WHAT IS EXPECTED → Every entry that follows is to be duplicated exactly.

RECORDS →

========================

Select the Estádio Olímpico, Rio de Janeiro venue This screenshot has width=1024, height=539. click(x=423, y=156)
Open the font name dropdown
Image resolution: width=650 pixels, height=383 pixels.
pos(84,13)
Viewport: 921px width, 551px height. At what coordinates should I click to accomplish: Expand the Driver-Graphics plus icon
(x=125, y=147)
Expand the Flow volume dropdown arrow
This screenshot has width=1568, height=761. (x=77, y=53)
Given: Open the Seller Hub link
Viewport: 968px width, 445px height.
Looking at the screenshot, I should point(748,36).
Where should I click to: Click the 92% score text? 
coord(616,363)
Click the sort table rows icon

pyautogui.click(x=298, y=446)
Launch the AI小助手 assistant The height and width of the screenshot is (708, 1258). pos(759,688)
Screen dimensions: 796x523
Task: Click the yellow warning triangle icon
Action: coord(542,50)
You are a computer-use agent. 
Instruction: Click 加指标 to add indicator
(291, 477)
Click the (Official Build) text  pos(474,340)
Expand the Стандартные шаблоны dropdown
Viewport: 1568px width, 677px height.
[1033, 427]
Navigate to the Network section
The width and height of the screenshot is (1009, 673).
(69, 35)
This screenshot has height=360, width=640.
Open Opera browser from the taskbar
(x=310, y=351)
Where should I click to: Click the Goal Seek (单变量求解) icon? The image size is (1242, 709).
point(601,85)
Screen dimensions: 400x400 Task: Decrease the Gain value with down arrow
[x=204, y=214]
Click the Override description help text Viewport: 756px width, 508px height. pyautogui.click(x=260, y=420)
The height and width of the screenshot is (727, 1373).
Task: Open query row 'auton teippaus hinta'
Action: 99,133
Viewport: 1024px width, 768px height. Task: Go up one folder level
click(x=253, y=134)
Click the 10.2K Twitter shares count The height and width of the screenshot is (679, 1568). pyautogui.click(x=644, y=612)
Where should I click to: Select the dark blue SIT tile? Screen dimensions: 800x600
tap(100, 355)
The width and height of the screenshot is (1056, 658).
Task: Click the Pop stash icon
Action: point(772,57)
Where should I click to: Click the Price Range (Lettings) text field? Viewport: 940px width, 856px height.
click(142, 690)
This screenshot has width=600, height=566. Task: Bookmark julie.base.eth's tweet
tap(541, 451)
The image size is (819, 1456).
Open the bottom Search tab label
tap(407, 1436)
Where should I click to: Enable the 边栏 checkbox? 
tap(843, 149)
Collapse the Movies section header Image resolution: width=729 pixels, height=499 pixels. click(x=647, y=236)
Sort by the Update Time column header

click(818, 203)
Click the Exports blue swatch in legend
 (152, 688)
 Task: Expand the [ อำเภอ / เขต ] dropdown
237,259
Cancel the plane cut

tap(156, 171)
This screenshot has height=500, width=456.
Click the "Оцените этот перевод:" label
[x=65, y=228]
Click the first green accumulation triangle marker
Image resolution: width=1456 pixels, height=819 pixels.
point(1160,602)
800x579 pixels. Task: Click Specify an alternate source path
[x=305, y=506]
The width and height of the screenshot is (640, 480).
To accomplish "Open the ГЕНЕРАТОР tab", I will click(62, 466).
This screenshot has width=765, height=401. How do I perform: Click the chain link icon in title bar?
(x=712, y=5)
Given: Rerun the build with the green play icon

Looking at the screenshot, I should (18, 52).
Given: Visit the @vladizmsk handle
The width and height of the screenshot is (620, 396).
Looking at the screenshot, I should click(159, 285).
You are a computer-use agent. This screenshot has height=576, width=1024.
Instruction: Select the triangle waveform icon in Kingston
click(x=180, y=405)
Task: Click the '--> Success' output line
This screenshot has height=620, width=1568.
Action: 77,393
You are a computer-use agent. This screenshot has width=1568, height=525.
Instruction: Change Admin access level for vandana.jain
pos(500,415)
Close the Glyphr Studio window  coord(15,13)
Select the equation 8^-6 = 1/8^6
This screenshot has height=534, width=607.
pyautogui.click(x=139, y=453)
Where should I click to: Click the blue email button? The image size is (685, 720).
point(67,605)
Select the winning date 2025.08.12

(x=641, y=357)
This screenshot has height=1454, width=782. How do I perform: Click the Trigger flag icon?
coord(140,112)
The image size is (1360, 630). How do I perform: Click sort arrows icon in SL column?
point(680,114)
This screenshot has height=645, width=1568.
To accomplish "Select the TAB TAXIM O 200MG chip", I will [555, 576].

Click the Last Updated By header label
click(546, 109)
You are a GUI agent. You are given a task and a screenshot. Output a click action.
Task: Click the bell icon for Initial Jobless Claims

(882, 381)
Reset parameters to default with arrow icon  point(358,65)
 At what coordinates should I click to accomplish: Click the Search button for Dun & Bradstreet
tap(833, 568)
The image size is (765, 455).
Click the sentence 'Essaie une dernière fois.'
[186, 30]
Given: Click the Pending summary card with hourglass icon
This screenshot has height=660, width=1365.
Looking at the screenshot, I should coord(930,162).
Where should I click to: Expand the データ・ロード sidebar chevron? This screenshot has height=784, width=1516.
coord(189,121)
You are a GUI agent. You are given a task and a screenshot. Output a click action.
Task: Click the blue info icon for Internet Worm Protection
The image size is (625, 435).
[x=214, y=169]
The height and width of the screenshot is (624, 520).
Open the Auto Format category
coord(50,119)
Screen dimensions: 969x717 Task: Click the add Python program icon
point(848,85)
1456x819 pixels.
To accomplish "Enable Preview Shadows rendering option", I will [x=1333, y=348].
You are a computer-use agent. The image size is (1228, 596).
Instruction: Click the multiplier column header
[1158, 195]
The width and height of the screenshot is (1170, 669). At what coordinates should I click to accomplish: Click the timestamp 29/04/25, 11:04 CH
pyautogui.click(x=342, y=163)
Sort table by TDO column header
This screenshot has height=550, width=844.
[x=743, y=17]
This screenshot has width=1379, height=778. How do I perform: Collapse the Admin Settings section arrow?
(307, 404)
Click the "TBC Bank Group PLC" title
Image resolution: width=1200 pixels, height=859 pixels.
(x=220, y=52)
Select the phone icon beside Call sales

========================

REPLY →
Select the Estádio Olímpico, Rio de Janeiro venue This screenshot has width=1024, height=539. click(x=423, y=156)
Open the font name dropdown
Image resolution: width=650 pixels, height=383 pixels.
pos(84,13)
Viewport: 921px width, 551px height. At what coordinates should I click to accomplish: Expand the Driver-Graphics plus icon
(x=125, y=147)
Expand the Flow volume dropdown arrow
This screenshot has width=1568, height=761. (x=77, y=53)
Given: Open the Seller Hub link
Viewport: 968px width, 445px height.
Looking at the screenshot, I should point(748,36).
Where should I click to: Click the 92% score text? 
coord(616,363)
Click the sort table rows icon

pyautogui.click(x=298, y=446)
Launch the AI小助手 assistant The height and width of the screenshot is (708, 1258). pos(759,688)
Screen dimensions: 796x523
Task: Click the yellow warning triangle icon
Action: coord(542,50)
You are a computer-use agent. 
Instruction: Click 加指标 to add indicator
(291, 477)
Click the (Official Build) text  pos(474,340)
Expand the Стандартные шаблоны dropdown
Viewport: 1568px width, 677px height.
[1033, 427]
Navigate to the Network section
The width and height of the screenshot is (1009, 673).
(69, 35)
This screenshot has height=360, width=640.
Open Opera browser from the taskbar
(x=310, y=351)
Where should I click to: Click the Goal Seek (单变量求解) icon? The image size is (1242, 709).
point(601,85)
Screen dimensions: 400x400 Task: Decrease the Gain value with down arrow
[x=204, y=214]
Click the Override description help text Viewport: 756px width, 508px height. pyautogui.click(x=260, y=420)
The height and width of the screenshot is (727, 1373).
Task: Open query row 'auton teippaus hinta'
Action: 99,133
Viewport: 1024px width, 768px height. Task: Go up one folder level
click(x=253, y=134)
Click the 10.2K Twitter shares count The height and width of the screenshot is (679, 1568). pyautogui.click(x=644, y=612)
Where should I click to: Select the dark blue SIT tile? Screen dimensions: 800x600
tap(100, 355)
The width and height of the screenshot is (1056, 658).
Task: Click the Pop stash icon
Action: point(772,57)
Where should I click to: Click the Price Range (Lettings) text field? Viewport: 940px width, 856px height.
click(142, 690)
This screenshot has width=600, height=566. Task: Bookmark julie.base.eth's tweet
tap(541, 451)
The image size is (819, 1456).
Open the bottom Search tab label
tap(407, 1436)
Where should I click to: Enable the 边栏 checkbox? 
tap(843, 149)
Collapse the Movies section header Image resolution: width=729 pixels, height=499 pixels. click(x=647, y=236)
Sort by the Update Time column header

click(818, 203)
Click the Exports blue swatch in legend
 (152, 688)
 Task: Expand the [ อำเภอ / เขต ] dropdown
237,259
Cancel the plane cut

tap(156, 171)
This screenshot has height=500, width=456.
Click the "Оцените этот перевод:" label
[x=65, y=228]
Click the first green accumulation triangle marker
Image resolution: width=1456 pixels, height=819 pixels.
point(1160,602)
800x579 pixels. Task: Click Specify an alternate source path
[x=305, y=506]
The width and height of the screenshot is (640, 480).
To accomplish "Open the ГЕНЕРАТОР tab", I will click(62, 466).
This screenshot has width=765, height=401. How do I perform: Click the chain link icon in title bar?
(x=712, y=5)
Given: Rerun the build with the green play icon

Looking at the screenshot, I should (18, 52).
Given: Visit the @vladizmsk handle
The width and height of the screenshot is (620, 396).
Looking at the screenshot, I should click(159, 285).
You are a computer-use agent. This screenshot has height=576, width=1024.
Instruction: Select the triangle waveform icon in Kingston
click(x=180, y=405)
Task: Click the '--> Success' output line
This screenshot has height=620, width=1568.
Action: 77,393
You are a computer-use agent. This screenshot has width=1568, height=525.
Instruction: Change Admin access level for vandana.jain
pos(500,415)
Close the Glyphr Studio window  coord(15,13)
Select the equation 8^-6 = 1/8^6
This screenshot has height=534, width=607.
pyautogui.click(x=139, y=453)
Where should I click to: Click the blue email button? The image size is (685, 720).
point(67,605)
Select the winning date 2025.08.12

(x=641, y=357)
This screenshot has height=1454, width=782. How do I perform: Click the Trigger flag icon?
coord(140,112)
The image size is (1360, 630). How do I perform: Click sort arrows icon in SL column?
point(680,114)
This screenshot has height=645, width=1568.
To accomplish "Select the TAB TAXIM O 200MG chip", I will [555, 576].

Click the Last Updated By header label
click(546, 109)
You are a GUI agent. You are given a task and a screenshot. Output a click action.
Task: Click the bell icon for Initial Jobless Claims

(882, 381)
Reset parameters to default with arrow icon  point(358,65)
 At what coordinates should I click to accomplish: Click the Search button for Dun & Bradstreet
tap(833, 568)
The image size is (765, 455).
Click the sentence 'Essaie une dernière fois.'
[186, 30]
Given: Click the Pending summary card with hourglass icon
This screenshot has height=660, width=1365.
Looking at the screenshot, I should coord(930,162).
Where should I click to: Expand the データ・ロード sidebar chevron? This screenshot has height=784, width=1516.
coord(189,121)
You are a GUI agent. You are given a task and a screenshot. Output a click action.
Task: Click the blue info icon for Internet Worm Protection
The image size is (625, 435).
[x=214, y=169]
The height and width of the screenshot is (624, 520).
Open the Auto Format category
coord(50,119)
Screen dimensions: 969x717 Task: Click the add Python program icon
point(848,85)
1456x819 pixels.
To accomplish "Enable Preview Shadows rendering option", I will [x=1333, y=348].
You are a computer-use agent. The image size is (1228, 596).
Instruction: Click the multiplier column header
[1158, 195]
The width and height of the screenshot is (1170, 669). At what coordinates should I click to accomplish: Click the timestamp 29/04/25, 11:04 CH
pyautogui.click(x=342, y=163)
Sort table by TDO column header
This screenshot has height=550, width=844.
[x=743, y=17]
This screenshot has width=1379, height=778. How do I perform: Collapse the Admin Settings section arrow?
(307, 404)
Click the "TBC Bank Group PLC" title
Image resolution: width=1200 pixels, height=859 pixels.
(x=220, y=52)
Select the phone icon beside Call sales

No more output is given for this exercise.